» **Work to be completed**: Please reproduce the data in full, exactly as it stands.

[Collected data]

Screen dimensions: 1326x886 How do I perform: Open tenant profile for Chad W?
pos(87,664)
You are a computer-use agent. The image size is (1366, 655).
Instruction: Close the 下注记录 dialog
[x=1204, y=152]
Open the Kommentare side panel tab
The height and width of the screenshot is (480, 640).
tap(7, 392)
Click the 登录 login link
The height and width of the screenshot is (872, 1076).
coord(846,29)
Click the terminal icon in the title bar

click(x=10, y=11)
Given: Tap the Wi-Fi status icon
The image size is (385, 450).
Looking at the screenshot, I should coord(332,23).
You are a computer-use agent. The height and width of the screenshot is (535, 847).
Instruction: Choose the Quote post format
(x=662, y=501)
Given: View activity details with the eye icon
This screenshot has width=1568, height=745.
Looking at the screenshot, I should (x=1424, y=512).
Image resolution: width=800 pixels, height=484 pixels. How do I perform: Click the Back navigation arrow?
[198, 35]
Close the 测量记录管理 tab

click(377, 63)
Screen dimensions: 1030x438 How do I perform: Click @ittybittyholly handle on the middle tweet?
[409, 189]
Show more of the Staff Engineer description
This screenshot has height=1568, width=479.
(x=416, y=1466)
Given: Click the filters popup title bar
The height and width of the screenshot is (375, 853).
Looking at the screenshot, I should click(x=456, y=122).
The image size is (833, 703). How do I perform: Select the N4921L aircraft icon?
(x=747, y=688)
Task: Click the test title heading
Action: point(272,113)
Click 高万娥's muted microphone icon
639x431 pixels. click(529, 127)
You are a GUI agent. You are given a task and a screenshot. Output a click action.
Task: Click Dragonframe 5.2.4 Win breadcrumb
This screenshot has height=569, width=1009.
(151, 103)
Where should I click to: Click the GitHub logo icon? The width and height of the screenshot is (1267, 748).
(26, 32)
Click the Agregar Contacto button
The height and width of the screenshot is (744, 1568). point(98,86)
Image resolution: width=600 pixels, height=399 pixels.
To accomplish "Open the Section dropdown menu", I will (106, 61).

» **Answer to this task**:
Screen dimensions: 1326x886 How do I perform: Open tenant profile for Chad W?
pos(87,664)
You are a computer-use agent. The image size is (1366, 655).
Instruction: Close the 下注记录 dialog
[x=1204, y=152]
Open the Kommentare side panel tab
The height and width of the screenshot is (480, 640).
tap(7, 392)
Click the 登录 login link
The height and width of the screenshot is (872, 1076).
coord(846,29)
Click the terminal icon in the title bar

click(x=10, y=11)
Given: Tap the Wi-Fi status icon
The image size is (385, 450).
Looking at the screenshot, I should coord(332,23).
You are a computer-use agent. The height and width of the screenshot is (535, 847).
Instruction: Choose the Quote post format
(x=662, y=501)
Given: View activity details with the eye icon
This screenshot has width=1568, height=745.
Looking at the screenshot, I should (x=1424, y=512).
Image resolution: width=800 pixels, height=484 pixels. How do I perform: Click the Back navigation arrow?
[198, 35]
Close the 测量记录管理 tab

click(377, 63)
Screen dimensions: 1030x438 How do I perform: Click @ittybittyholly handle on the middle tweet?
[409, 189]
Show more of the Staff Engineer description
This screenshot has height=1568, width=479.
(x=416, y=1466)
Given: Click the filters popup title bar
The height and width of the screenshot is (375, 853).
Looking at the screenshot, I should click(x=456, y=122).
The image size is (833, 703). How do I perform: Select the N4921L aircraft icon?
(x=747, y=688)
Task: Click the test title heading
Action: point(272,113)
Click 高万娥's muted microphone icon
639x431 pixels. click(529, 127)
You are a GUI agent. You are given a task and a screenshot. Output a click action.
Task: Click Dragonframe 5.2.4 Win breadcrumb
This screenshot has height=569, width=1009.
(151, 103)
Where should I click to: Click the GitHub logo icon? The width and height of the screenshot is (1267, 748).
(26, 32)
Click the Agregar Contacto button
The height and width of the screenshot is (744, 1568). point(98,86)
Image resolution: width=600 pixels, height=399 pixels.
To accomplish "Open the Section dropdown menu", I will (106, 61).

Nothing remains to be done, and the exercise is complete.